Collected data
******

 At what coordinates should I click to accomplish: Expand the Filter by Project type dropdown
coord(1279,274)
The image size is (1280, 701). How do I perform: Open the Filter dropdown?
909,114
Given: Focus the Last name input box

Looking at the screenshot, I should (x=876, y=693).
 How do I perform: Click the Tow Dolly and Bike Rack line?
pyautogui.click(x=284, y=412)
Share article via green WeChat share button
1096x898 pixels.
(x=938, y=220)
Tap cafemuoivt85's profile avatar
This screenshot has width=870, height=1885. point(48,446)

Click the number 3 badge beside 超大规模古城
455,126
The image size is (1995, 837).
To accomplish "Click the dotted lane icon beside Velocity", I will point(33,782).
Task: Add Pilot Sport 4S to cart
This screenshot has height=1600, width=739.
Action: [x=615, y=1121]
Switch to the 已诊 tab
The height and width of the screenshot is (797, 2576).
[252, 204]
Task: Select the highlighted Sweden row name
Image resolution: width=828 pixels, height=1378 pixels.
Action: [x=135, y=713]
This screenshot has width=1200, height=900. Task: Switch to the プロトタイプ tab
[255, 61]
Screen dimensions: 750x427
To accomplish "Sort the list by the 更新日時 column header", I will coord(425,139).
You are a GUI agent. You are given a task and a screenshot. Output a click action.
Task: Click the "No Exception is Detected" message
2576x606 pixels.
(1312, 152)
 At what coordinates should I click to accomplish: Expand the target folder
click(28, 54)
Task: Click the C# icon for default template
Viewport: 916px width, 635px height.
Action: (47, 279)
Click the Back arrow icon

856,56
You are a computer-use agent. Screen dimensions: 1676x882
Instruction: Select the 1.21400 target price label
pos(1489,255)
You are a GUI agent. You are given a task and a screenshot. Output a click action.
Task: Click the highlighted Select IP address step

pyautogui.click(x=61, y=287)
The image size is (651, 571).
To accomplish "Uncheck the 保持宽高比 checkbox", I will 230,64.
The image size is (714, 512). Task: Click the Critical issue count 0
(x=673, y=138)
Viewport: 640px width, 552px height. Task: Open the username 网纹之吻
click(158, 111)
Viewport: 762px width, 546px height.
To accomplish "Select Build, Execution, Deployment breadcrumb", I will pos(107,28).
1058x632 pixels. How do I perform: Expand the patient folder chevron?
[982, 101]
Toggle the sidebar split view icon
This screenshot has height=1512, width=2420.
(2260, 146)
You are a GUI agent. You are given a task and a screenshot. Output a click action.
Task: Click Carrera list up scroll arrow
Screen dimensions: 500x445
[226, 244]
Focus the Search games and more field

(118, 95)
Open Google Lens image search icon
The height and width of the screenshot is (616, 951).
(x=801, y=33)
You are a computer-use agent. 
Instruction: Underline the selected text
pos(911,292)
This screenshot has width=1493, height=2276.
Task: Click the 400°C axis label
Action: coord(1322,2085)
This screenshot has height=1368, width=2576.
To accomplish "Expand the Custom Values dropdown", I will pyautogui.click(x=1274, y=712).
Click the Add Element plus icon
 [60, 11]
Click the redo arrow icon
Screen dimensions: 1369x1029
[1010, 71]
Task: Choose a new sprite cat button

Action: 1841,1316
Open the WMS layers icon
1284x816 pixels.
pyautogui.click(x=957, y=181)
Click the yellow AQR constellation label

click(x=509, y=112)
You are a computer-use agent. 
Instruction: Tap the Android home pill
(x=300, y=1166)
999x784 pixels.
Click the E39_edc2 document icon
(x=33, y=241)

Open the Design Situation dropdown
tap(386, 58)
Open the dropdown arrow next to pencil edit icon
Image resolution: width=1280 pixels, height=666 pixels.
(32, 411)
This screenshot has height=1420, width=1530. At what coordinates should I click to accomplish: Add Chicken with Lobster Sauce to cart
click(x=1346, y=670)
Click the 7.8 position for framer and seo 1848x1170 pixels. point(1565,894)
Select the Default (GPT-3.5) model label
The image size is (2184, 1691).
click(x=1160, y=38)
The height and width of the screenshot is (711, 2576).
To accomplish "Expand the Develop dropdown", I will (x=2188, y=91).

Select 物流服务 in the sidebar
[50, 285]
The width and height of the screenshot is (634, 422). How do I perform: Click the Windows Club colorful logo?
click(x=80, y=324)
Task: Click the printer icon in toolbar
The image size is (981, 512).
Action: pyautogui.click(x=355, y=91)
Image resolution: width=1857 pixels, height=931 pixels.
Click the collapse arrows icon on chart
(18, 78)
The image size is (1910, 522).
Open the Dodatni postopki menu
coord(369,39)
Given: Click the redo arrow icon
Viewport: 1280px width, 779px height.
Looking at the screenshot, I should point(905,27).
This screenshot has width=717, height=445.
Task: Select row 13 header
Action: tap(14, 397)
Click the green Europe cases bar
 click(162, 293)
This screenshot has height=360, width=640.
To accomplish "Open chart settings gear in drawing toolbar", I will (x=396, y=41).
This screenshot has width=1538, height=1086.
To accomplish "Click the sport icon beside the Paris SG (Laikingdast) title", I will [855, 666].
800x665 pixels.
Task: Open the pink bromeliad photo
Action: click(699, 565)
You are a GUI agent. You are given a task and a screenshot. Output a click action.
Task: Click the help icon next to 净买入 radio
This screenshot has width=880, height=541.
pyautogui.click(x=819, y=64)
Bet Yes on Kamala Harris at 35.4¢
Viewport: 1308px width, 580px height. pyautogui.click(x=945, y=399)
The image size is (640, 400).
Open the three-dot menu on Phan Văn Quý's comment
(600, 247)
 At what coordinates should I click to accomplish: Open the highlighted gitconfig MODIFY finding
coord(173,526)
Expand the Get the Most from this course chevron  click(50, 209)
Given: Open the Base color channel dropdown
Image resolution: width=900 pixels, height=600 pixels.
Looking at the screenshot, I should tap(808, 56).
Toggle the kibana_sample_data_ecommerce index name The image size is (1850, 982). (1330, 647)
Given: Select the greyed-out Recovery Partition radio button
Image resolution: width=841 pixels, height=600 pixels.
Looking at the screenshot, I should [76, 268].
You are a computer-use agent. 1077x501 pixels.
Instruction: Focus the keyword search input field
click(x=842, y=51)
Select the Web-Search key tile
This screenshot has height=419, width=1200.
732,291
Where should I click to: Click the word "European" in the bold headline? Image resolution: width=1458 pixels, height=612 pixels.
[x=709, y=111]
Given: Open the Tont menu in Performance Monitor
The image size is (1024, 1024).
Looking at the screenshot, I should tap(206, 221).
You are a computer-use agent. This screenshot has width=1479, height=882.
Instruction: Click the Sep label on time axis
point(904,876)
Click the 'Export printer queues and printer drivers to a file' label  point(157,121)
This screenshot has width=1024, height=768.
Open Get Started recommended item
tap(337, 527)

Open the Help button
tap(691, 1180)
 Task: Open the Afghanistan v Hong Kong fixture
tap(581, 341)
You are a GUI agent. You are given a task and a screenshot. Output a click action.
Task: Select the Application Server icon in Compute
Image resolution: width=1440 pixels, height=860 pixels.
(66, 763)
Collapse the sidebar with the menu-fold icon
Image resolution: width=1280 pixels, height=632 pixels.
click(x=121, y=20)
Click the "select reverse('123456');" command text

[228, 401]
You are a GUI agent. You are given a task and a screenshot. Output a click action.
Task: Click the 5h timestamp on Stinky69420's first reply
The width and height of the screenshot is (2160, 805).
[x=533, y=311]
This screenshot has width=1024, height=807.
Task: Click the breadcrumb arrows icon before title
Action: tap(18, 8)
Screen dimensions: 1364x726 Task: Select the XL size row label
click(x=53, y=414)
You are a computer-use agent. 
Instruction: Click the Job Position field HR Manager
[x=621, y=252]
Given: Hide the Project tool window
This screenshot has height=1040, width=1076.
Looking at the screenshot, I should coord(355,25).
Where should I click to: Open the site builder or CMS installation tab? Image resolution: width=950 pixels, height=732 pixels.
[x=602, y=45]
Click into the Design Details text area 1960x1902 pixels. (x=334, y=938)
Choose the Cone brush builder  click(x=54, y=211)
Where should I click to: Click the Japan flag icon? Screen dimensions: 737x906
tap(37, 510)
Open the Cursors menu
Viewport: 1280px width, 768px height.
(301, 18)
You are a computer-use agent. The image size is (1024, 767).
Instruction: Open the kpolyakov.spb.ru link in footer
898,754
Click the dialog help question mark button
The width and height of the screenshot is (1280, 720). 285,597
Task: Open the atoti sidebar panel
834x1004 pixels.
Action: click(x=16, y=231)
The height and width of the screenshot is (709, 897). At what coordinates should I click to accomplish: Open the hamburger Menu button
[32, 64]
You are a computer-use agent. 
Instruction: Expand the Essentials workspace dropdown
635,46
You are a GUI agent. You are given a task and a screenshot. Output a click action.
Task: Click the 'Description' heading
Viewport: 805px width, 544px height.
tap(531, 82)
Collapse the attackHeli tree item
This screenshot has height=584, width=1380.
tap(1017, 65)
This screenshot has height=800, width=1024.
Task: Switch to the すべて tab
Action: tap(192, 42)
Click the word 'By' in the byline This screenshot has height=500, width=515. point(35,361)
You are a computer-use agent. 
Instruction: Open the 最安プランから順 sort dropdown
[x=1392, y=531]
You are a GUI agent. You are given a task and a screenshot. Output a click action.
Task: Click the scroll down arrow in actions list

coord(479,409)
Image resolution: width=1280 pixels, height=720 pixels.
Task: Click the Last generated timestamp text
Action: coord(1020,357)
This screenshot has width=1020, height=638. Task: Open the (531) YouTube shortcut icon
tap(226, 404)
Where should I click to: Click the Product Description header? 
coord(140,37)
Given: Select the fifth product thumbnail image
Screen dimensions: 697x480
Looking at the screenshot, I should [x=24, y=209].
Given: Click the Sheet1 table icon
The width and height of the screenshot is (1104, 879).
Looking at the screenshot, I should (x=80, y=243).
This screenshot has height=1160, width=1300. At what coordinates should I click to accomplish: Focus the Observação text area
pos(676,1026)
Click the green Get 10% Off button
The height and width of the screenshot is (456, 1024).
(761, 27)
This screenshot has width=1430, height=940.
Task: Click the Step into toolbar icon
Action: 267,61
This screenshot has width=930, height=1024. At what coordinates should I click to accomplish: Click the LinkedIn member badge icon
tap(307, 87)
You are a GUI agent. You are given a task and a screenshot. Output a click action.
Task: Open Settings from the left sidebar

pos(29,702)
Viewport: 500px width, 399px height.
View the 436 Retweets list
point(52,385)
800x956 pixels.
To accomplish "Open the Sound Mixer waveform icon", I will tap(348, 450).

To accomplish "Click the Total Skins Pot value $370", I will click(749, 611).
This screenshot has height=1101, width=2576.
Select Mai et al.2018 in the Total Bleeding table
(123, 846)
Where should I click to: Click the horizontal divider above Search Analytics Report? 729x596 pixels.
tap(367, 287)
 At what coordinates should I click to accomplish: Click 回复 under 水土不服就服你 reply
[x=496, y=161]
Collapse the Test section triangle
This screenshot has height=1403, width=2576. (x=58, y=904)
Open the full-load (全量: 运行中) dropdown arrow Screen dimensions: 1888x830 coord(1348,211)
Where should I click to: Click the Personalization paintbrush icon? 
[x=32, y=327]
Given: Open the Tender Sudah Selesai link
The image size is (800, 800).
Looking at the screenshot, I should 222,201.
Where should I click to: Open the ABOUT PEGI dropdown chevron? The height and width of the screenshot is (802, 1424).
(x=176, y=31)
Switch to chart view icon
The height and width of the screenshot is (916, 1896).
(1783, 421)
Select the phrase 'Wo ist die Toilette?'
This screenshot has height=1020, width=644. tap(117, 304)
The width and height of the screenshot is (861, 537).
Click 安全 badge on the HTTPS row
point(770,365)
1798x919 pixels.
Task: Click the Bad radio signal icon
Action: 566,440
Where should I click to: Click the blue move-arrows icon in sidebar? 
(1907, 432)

******

-- Task details --
Nothing but the lines from the one with "Open the full-load" through the final line of the records above should appear, each copied exactly.

-- Answer to the problem --
Open the full-load (全量: 运行中) dropdown arrow Screen dimensions: 1888x830 coord(1348,211)
Where should I click to: Click the Personalization paintbrush icon? 
[x=32, y=327]
Given: Open the Tender Sudah Selesai link
The image size is (800, 800).
Looking at the screenshot, I should 222,201.
Where should I click to: Open the ABOUT PEGI dropdown chevron? The height and width of the screenshot is (802, 1424).
(x=176, y=31)
Switch to chart view icon
The height and width of the screenshot is (916, 1896).
(1783, 421)
Select the phrase 'Wo ist die Toilette?'
This screenshot has height=1020, width=644. tap(117, 304)
The width and height of the screenshot is (861, 537).
Click 安全 badge on the HTTPS row
point(770,365)
1798x919 pixels.
Task: Click the Bad radio signal icon
Action: 566,440
Where should I click to: Click the blue move-arrows icon in sidebar? 
(1907, 432)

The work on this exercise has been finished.